**Collected data entries:**
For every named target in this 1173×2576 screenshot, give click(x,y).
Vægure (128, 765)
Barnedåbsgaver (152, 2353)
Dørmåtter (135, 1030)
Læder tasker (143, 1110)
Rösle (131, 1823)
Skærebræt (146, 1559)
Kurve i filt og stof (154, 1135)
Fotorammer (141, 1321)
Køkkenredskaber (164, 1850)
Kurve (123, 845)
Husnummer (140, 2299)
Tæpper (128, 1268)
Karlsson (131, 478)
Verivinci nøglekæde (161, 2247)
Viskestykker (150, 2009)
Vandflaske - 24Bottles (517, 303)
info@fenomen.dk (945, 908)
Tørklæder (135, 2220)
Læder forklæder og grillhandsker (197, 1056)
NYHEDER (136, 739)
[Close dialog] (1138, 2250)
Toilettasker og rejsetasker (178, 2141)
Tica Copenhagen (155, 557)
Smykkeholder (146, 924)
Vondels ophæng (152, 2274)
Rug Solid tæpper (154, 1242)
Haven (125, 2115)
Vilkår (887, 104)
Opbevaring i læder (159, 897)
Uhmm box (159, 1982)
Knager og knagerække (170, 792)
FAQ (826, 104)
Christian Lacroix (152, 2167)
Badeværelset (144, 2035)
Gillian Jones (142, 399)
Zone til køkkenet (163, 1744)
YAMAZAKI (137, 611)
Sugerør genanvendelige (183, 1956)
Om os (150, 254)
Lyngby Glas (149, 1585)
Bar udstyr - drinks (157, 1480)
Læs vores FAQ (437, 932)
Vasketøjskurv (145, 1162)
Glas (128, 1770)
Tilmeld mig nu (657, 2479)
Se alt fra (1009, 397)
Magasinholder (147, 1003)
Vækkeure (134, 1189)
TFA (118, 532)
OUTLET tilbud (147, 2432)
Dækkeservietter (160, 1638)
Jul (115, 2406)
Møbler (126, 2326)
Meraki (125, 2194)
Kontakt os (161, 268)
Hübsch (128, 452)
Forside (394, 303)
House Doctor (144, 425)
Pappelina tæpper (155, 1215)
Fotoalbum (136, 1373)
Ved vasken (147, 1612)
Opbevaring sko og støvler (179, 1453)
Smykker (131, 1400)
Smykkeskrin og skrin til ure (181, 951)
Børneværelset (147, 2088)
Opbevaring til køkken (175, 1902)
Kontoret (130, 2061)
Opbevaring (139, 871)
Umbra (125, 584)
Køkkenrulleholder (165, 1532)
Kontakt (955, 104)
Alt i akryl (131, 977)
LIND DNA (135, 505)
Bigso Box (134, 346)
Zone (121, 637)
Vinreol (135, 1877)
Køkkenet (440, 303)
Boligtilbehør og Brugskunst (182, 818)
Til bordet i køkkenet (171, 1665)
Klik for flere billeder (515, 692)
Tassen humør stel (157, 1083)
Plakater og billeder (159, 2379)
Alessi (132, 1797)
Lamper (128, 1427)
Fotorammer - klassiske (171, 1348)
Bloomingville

**DIRECTIONS:** Beginning with the first line above, could you copy every line exactly, up to and including the one with "info@fenomen.dk (945, 908)"?

**EXPECTED OUTPUT:**
For every named target in this 1173×2576 screenshot, give click(x,y).
Vægure (128, 765)
Barnedåbsgaver (152, 2353)
Dørmåtter (135, 1030)
Læder tasker (143, 1110)
Rösle (131, 1823)
Skærebræt (146, 1559)
Kurve i filt og stof (154, 1135)
Fotorammer (141, 1321)
Køkkenredskaber (164, 1850)
Kurve (123, 845)
Husnummer (140, 2299)
Tæpper (128, 1268)
Karlsson (131, 478)
Verivinci nøglekæde (161, 2247)
Viskestykker (150, 2009)
Vandflaske - 24Bottles (517, 303)
info@fenomen.dk (945, 908)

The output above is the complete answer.